Heart Rate Training

On aerobic equipment, heart rate charts, or in fitness magazines, you may see what is labelled as “The Fat Burning Zone”. This is an area around 60% to 70% of your max heart rate that, when maintained during aerobic activity, is supposed to be more beneficial for burning body fat and improving heart health.

We now know that this heart rate range, common for many during steady state cardio, will produce the least amount of reduction in body fat, and the most loss of lean muscle mass, than almost any other activity. In addition, the formula for estimating max heart rate, referred to as the Karvonen formula, acquired by subtracting the individuals age from the number 220, is extremely inaccurate.
A more accurate formula for predicting max heart rate, based on studies in the last few years, would be 211 minus 64% of age. But, even this formula will not account for specific differences between individuals.

Once you have your predicted max heart rate, work at 40-60% of your max if you are warming up, cooling down, recovering on rest days, or attempting to improve your body’s ability to burn fat.
If you want to compete in aerobic events, spend most of your cardio workouts around 70-80%. Keep in mind, this won’t be the most efficient at improving heart and lung health, or burning fat while maintaining lean muscle mass, but it will prepare you for events you plan to compete in.

Finally, if you want to get the best benefit from your time exercising, start doing those high-intensity intervals I mentioned a few posts ago. Warm up for a few minutes and then alternate 30 seconds of intense work, heart rate around 80-95% of your max (based on fitness level), with 30 seconds of easy rest. Alternate these intervals until you feel you could only compete 1 or 2 more, but would rather not, and then cool down.

The interval training should take around 10-20 minutes and will improve your heart and lung health to a greater extent than 2 hours of steady state cardio.

Also, there is the factor of “excess post-exercise oxygen consumption”, or EPOC. For a couple hours following intense exercise, the body’s oxygen intake is increased, aiding in improved hormone function, nutrient partitioning, and cell repair. During this time, the body will access its own body fat stores to release free fatty acids into the bloodstream to be used as fuel.

The numerous benefits of EPOC are significantly lowered with less intense, continuous exercise (such as steady state cardio), or if there are major insulin spikes during the first 2 hours of recovery (so keep carbs to a minimum following high-intensity intervals).

As my experience as a trainer grows, I tend to rely less and less upon a single number such as heart rate, calories, and even bodyweight. There are just too many factors to justify basing a fitness or nutrition program upon numbers predetermined by distant agencies or studies that are reversed every few years.

Plus, I have seen too many people start off with simple calorie counting or bodyweight tracking, and end up becoming obsessed, basing their whole existence upon a single number.

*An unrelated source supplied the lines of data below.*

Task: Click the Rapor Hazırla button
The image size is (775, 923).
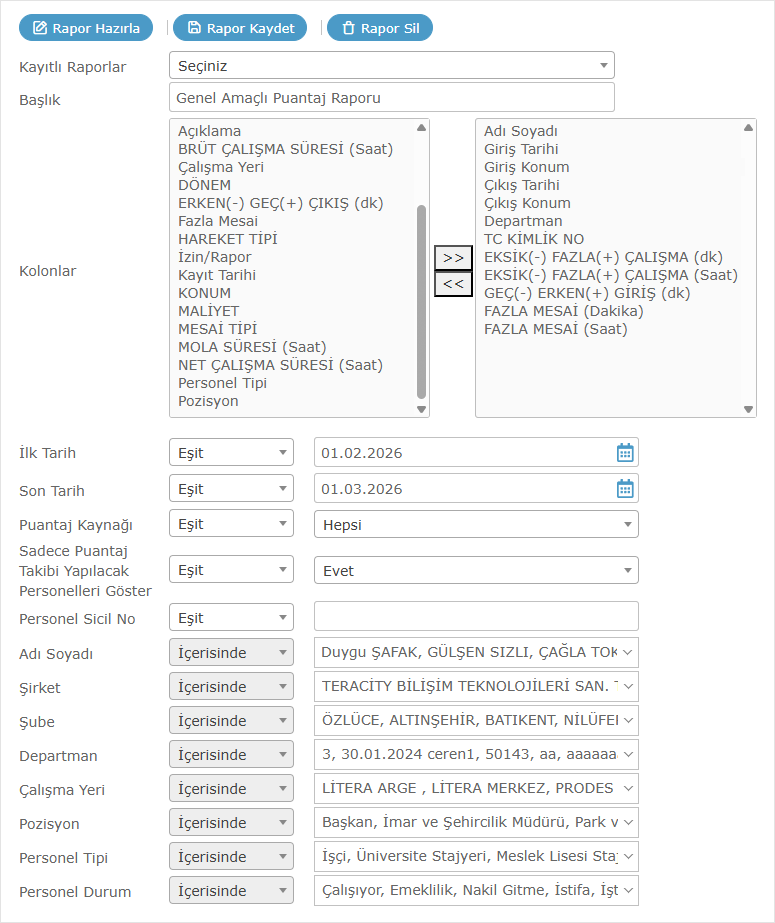Action: 86,28

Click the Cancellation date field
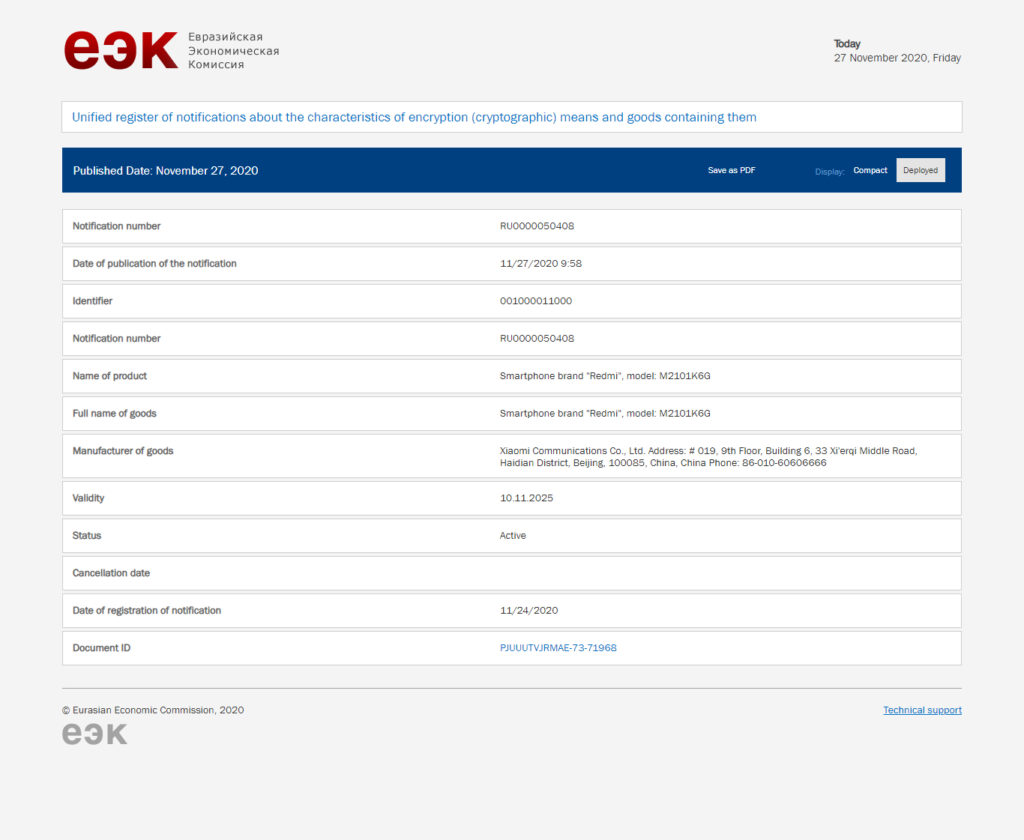click(512, 573)
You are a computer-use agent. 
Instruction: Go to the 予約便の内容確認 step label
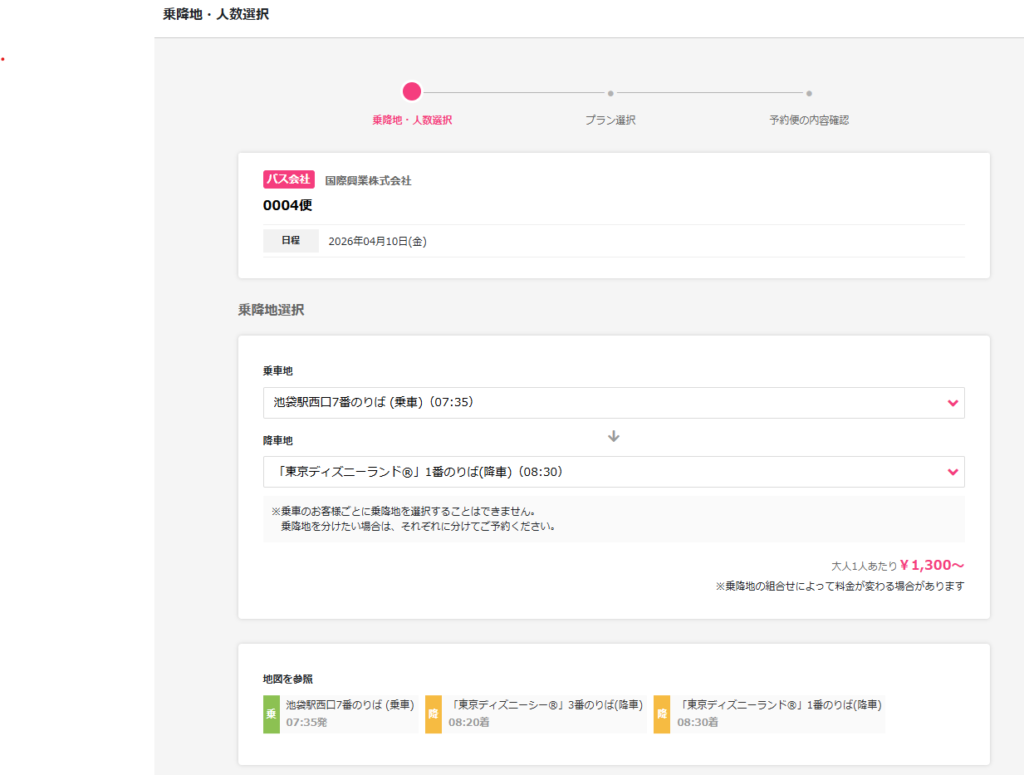(809, 120)
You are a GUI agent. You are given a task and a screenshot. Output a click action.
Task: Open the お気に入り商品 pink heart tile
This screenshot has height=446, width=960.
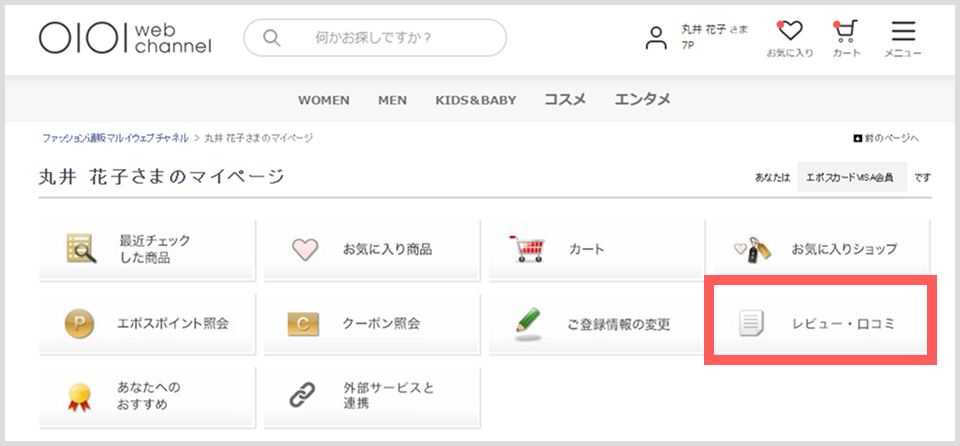coord(372,249)
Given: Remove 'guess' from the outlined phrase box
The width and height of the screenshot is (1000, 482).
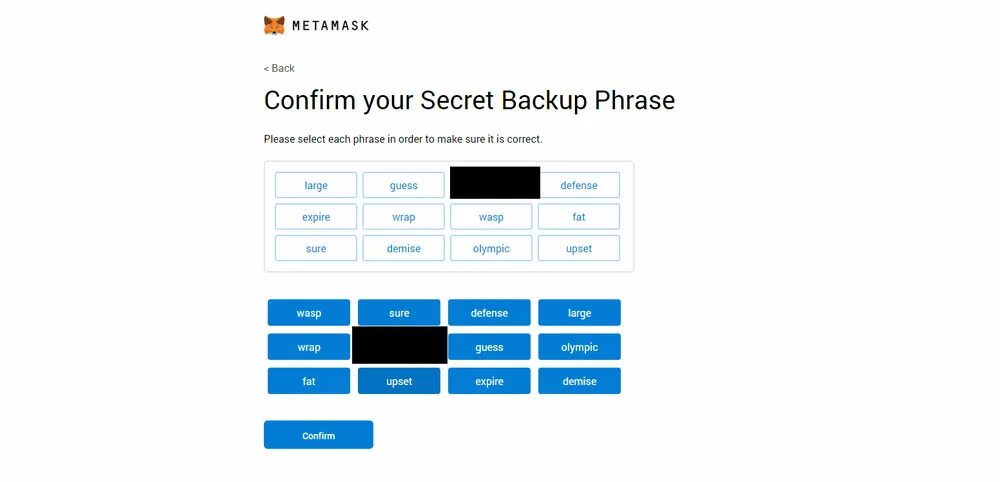Looking at the screenshot, I should (404, 185).
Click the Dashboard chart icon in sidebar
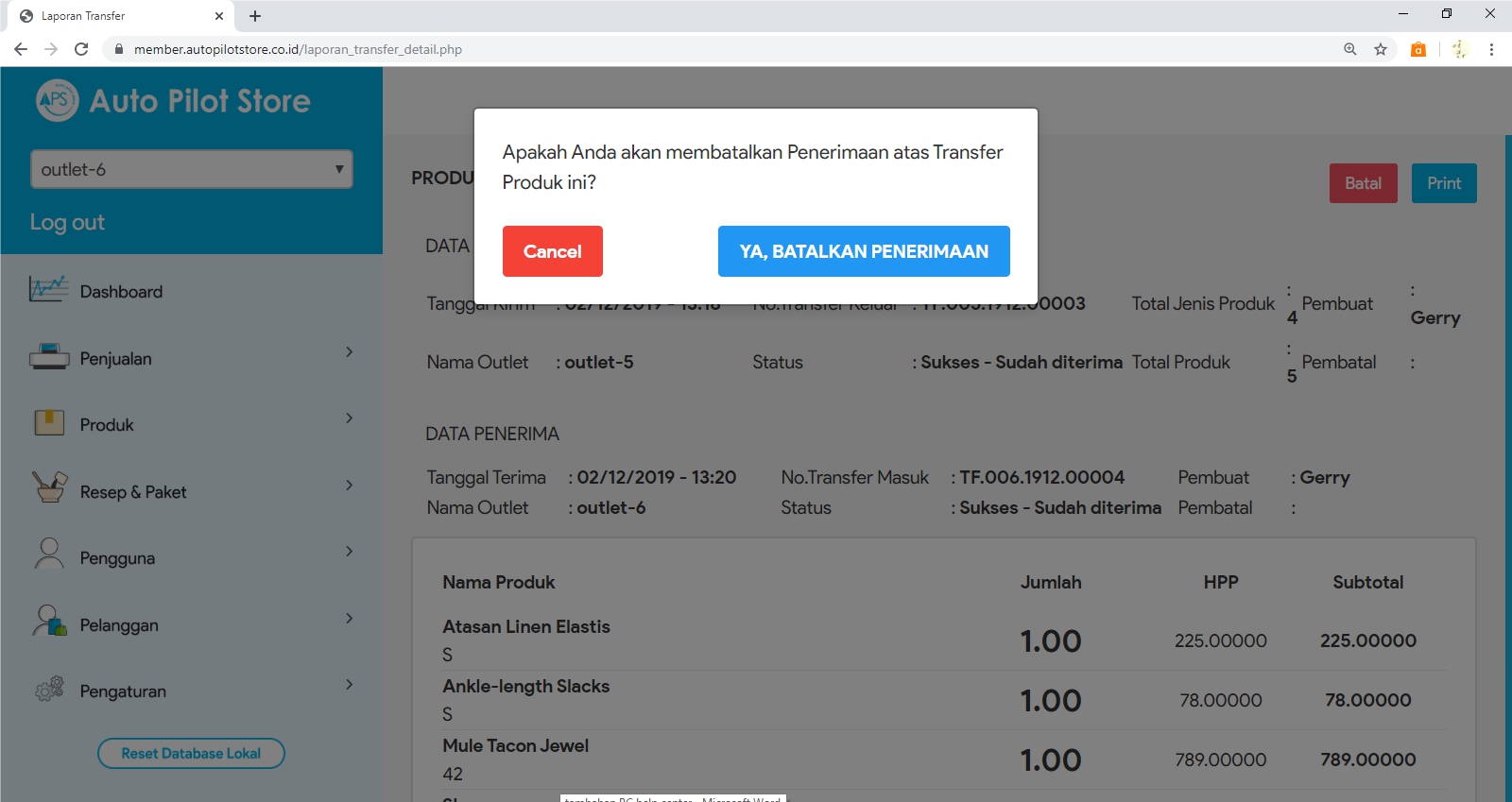1512x802 pixels. pyautogui.click(x=48, y=289)

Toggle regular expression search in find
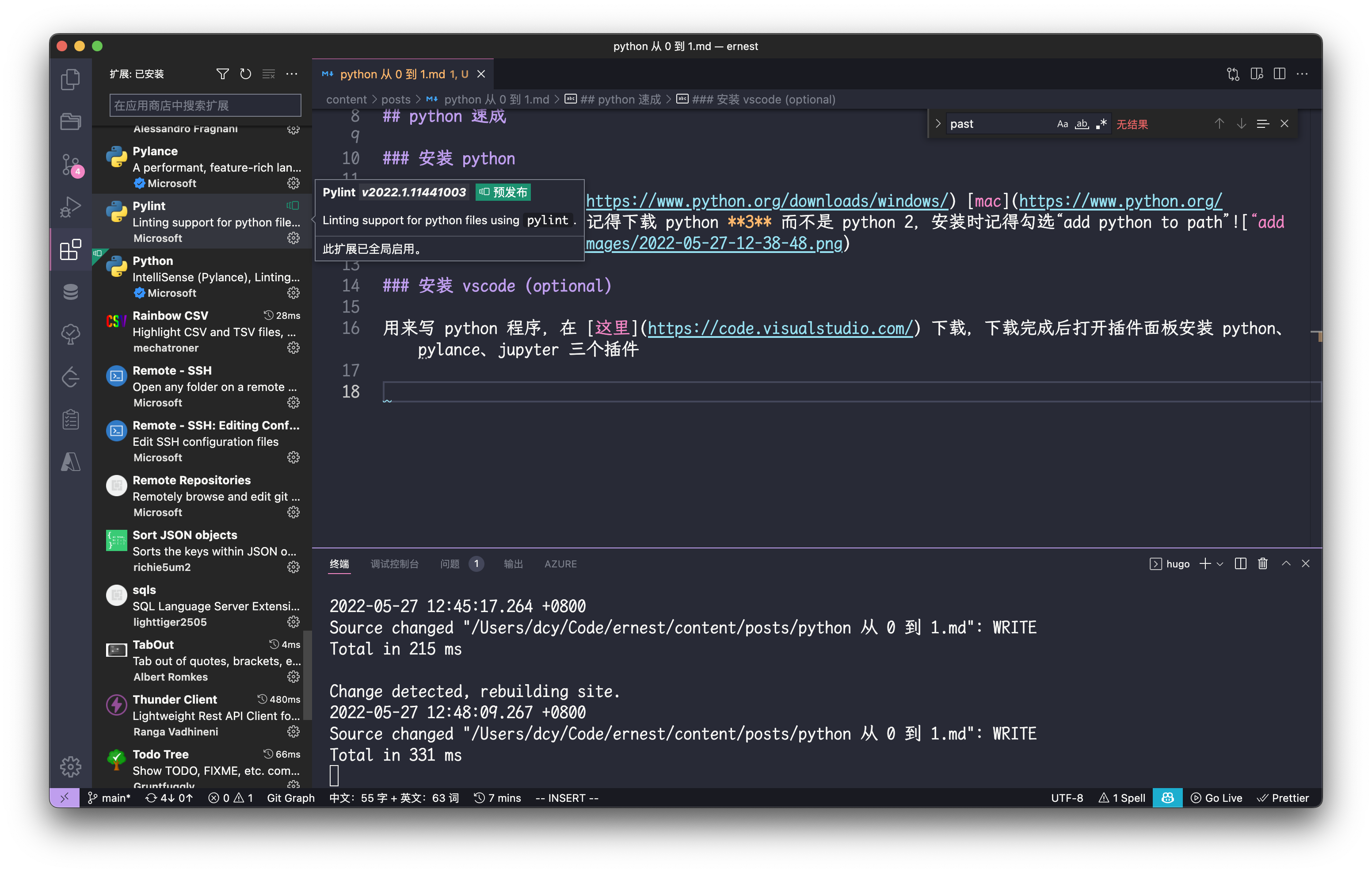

There are endless examples and specific situations I could reference but, simply put, no two people’s bodies are the same and therefore, bodies will behave differently in regard to calories, bodyweight, macronutrients, heart rate, etc.

My favorite method of determining intensity is rating of perceived exertion. I’ll use a scale of 1 to 10, or 1 to 5, or simply say “would you classify this as easy, medium, or hard?”

If a person already has a heart rate monitor on, or has very specific endurance goals, I love having one more number to track. I also like to measure how much time a client’s heart rate takes to return to resting levels, as a way of determining their hearts performance.

However, at the end of the day, it’s just one tool in what is an almost limitless toolbox to track intensity level and progress.

So, if you’re used to tracking heart rate, and know what your optimal ranges are to achieve your goals, stick with it! Conversely, if you are considering spending a hundred dollars and hours of your time on a heart rate monitor and watch, it may not be necessary.